Les contours du projet ont été dessinés plusieurs mois avant la publication du Plan Nord, mais les mesures d'accompagnement annoncées dans le document gouvernemental en mai dernier ont séduit les promoteurs, selon l'avocat Jean Masson, qui représente Adriana au Québec.

«Non seulement c'est un projet jamais vu, mais c'est quasiment aussi gros que ce qui se passe en Alberta (avec le boom pétrolier)», a-t-il illustré.

En vertu d'un accord conclu au début de l'année, Wisco et Adriana se partagent respectivement 60 et 40 pour cent des parts du projet. Le géant chinois s'engage à fournir au minimum 70 pour cent du financement requis.
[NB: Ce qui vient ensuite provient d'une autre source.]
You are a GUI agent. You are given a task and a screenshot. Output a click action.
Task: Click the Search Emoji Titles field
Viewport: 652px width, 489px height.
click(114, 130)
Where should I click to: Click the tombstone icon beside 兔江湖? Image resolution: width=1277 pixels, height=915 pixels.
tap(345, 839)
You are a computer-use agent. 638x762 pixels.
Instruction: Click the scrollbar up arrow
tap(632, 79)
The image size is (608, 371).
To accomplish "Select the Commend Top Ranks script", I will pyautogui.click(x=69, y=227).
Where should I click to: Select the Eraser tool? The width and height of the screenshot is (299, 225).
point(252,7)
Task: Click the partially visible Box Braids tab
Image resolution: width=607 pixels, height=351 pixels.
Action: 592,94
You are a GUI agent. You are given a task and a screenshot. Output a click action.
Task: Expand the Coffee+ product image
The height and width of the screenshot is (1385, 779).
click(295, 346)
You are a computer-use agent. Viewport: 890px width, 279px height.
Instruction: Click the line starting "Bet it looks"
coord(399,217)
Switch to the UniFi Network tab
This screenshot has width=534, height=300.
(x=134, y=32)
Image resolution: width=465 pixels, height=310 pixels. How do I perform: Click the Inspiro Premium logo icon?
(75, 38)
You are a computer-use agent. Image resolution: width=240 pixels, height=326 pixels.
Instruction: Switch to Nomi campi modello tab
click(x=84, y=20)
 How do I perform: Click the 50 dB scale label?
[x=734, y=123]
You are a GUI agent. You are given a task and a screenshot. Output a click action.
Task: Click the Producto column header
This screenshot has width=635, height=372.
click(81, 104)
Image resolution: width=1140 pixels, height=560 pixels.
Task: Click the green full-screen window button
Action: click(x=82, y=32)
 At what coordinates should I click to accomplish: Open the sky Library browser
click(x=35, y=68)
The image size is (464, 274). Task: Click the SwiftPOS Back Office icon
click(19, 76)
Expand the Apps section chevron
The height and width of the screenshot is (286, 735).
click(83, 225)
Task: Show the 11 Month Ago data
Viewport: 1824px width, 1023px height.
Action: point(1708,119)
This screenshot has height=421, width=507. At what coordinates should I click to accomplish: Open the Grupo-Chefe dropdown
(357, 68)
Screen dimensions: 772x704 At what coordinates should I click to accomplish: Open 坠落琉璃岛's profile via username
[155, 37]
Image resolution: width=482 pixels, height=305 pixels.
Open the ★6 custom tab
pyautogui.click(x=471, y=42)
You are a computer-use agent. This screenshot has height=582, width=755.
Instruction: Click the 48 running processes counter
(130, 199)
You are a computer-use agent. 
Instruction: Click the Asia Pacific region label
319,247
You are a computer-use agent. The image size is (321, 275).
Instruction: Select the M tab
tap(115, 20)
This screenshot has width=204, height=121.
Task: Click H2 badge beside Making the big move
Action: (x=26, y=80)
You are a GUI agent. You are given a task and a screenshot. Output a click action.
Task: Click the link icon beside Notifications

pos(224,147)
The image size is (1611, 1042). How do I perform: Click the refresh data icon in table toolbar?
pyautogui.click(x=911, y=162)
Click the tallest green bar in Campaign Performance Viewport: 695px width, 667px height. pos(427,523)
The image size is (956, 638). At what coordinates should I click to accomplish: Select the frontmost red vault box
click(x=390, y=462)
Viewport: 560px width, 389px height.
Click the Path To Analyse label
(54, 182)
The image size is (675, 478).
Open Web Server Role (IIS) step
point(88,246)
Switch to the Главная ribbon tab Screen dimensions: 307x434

Pour soutenir sa croissance, l'économie chinoise a besoin de fer en quantité phénoménale.

Avec six milliards de tonnes en réserve, le gisement du lac Otelnuk représente certes une occasion d'affaires pour les Chinois, acquéreurs de 60 pour cent du minerai de fer dans le monde.

Wisco veut aller vite et projette de commencer une première phase de production en 2016.

«C'est un objectif extrêmement ambitieux, mais possible», croit M. Palmiere, patron d'Adriana, qui a dû néanmoins expliquer à ses partenaires les contraintes liées aux processus de consultation et d'études en vigueur au Québec.

Des contraintes auxquelles sont peu habitués les promoteurs de l'Empire du milieu.

«Je leur ai dit dès le premier jour qu'il faudrait du temps. Ils voudraient que ça aille plus vite, mais ils comprennent», a dit M. Palmiere.

Il reste néanmoins de longues et périlleuses étapes à franchir avant que la première cargaison de fer ne prenne la mer en direction de la Chine.

Les études de faisabilité et d'impacts environnementaux de même que les audiences publiques auprès des populations inuites n'ont pas encore été menées. Une feuille de route plutôt chargée attend également les promoteurs pour le raccordement au réseau d'Hydro-Québec et pour l'utilisation des terres publiques à des fins de transport ferroviaire.

L'étude de faisabilité, dont le coût est évalué à 60 millions $, doit s'étaler sur deux ans.

Si les deux partenaires s'entendent sur la nécessité d'aller rondement, il n'est pas question de bousculer les étapes, a fait valoir M. Palmiere.

«Ce que nous attendons du gouvernement du Québec, c'est qu'il nous accompagne pour s'assurer que toutes les étapes soient bien suivies de façon à ce qu'il n'y ait pas de faux départ, pas de délais indus. Nous allons suivre le processus à la lettre, sans brûler les étapes», a-t-il dit.